"I'm interested in an irrational response to our perceived place in the universe."
So says choreographer David Neumann in his program notes for Restless Eye, which runs through April 1 at New York Live Arts. It sounds like an expression of cool scientific curiosity. But Eye isn't a polite experiment, a gentle probing of ideas. Instead it's an acute, hilarious and, in the end, persuasive argument against logic. The only rational way to respond to our place in this big, crazy cosmos, Neumann claims, is irrationally.
Or at least I think that's what he claims. In a way, trying to make too much sense of Neumann's rich, artfully diffuse, multi-disciplinary world is beside the point. For Eye, he has gathered five singular performers (Andrew Dinwiddie, Kennis Hawkins, Neal Medlyn, Jeremy Olson and Victoria Roberts-Wierzbowski); Sibyl Kempson's snippets of text, ranging from Chekhov's stage directions for The Cherry Tree to transmissions from the lunar missions of the 1960s; a drywall "house" that also serves as a projector screen; and NeuroSky headsets, which translate the dancers' brainwaves into lighting and sound cues. Art! Science! Technology! Before you even factor dance into the equation, there's enough there there to keep your restless eyes busy.
And that might be a problem. Neumann, who is a professor of theater at Sarah Lawrence College and a guest lecturer in acting at the Yale School of Drama, has been criticized for marginalizing dance in his works, so that his dancier sections read as filler or afterthought. In a way it's hard to blame him. His idiosyncratic performers are often most compelling when they're talking, not dancing.

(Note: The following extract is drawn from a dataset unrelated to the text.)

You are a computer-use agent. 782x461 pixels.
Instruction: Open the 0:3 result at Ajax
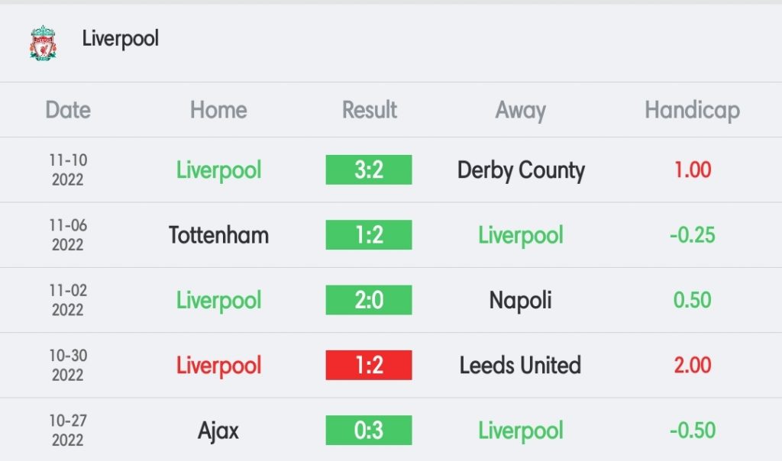click(x=369, y=430)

One of several laugh-out-loud moments in Eye occurs when Dinwiddie explains the NeuroSky headset he's wearing: "It allows me to control the [various apparatuses] of the room -- with my mind!" (He flutters his eyelids, and the overhead lights flicker wildly in response. The mad-scientist laugh is implied.) Later, Roberts-Wierzbowski haltingly mis-dictates an obscure mathematical equation: "It's like, three parentheses, minus a, uh, very severe checkmark -- yeah, like a computer checkmark. Minus, like, a fancy 'a.' "

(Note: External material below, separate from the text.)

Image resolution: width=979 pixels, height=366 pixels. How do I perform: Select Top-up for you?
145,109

But the thrust of Eye, its unpacking and burlesquing of the futile systems we use to try to comprehend the incomprehensible, is well-served by dance. Neumann's dance passages here feel like allegories for the mysteries of the universe: One dancer's sharp inhalation of breath causes the whole group to stir, as if initiating a chemical chain reaction. Hawkins and Medlyn repeat a sequence of gestures, with a little stamp to mark its conclusion, at various points around the stage, as if participating in some necessary but inscrutable biological process. Four of the dancers sit together, but when Dinwiddie runs towards them they pick up their chairs and scoot away, as if repelled by his static charge.
"I'm full of implications that are almost insinuations," says Dinwiddie towards the end of Eye -- and it's the closest we come to hearing Neumann's own voice. "I have seen the answer to the question. The big truth is all about: You get what I'm saying." Or we don't. Which, well, exactly.